"I should like to see my little brother, papa—if I may," I said.

He paused thoughtfully for a few minutes, then answered:

"I am quite sure you may, Laura; I will take you."

We went, without making even the faintest sound, to the pretty rooms that had been set aside as nurseries. One of them had been beautifully decorated with white lace and flowers. There in the midst stood the berceaunette in which I had lain when I was a child.

My father took me up to it—at first I saw only the flowers, pale snowdrops and blue violets with green leaves; then I saw a sweet waxen face with closed eyes and lips.

Oh! baby brother, how often I have longed to be at rest with you!

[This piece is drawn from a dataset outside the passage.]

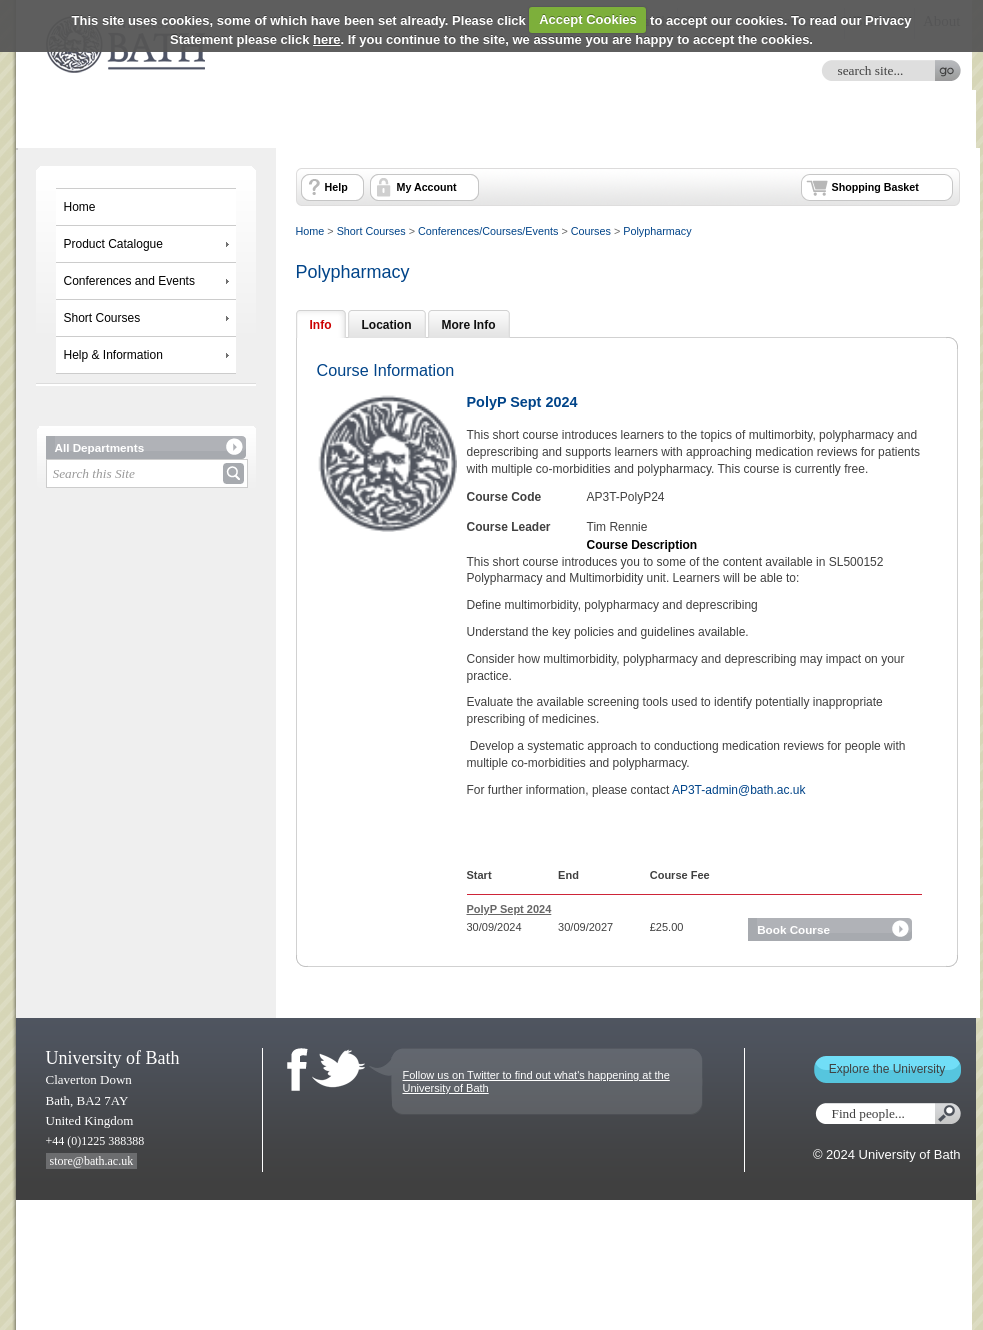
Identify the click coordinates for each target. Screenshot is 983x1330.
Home (80, 207)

I was not frightened; the beautiful, tiny face, now still in death, had no horrors for me.

"May I kiss him, papa?" I asked. Oh, baby brother, why not have stayed with us for a few hours at least? I should like to have seen his pretty eyes and to have seen him just once with him lips parted; as it was, they were closed in the sweet, silent smile of death.

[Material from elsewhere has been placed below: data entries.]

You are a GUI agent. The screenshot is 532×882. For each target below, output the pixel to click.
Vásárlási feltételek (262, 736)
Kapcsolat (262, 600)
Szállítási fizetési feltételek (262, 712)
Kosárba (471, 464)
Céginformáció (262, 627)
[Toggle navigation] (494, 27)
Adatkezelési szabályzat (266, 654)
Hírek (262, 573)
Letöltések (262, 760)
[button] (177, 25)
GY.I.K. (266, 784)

"Papa, what name should you have given him had he lived?" I asked.

"Your mother's favorite name—Gerald," he replied. "Ah, Laura, had he lived, poor little fellow, he would have been 'Sir Gerald Tayne, of Tayne Abbey.' How much dies in a child—who knows what manner of man this child might have been or what he might have done?"

"Papa, what is the use of such a tiny life?" I asked.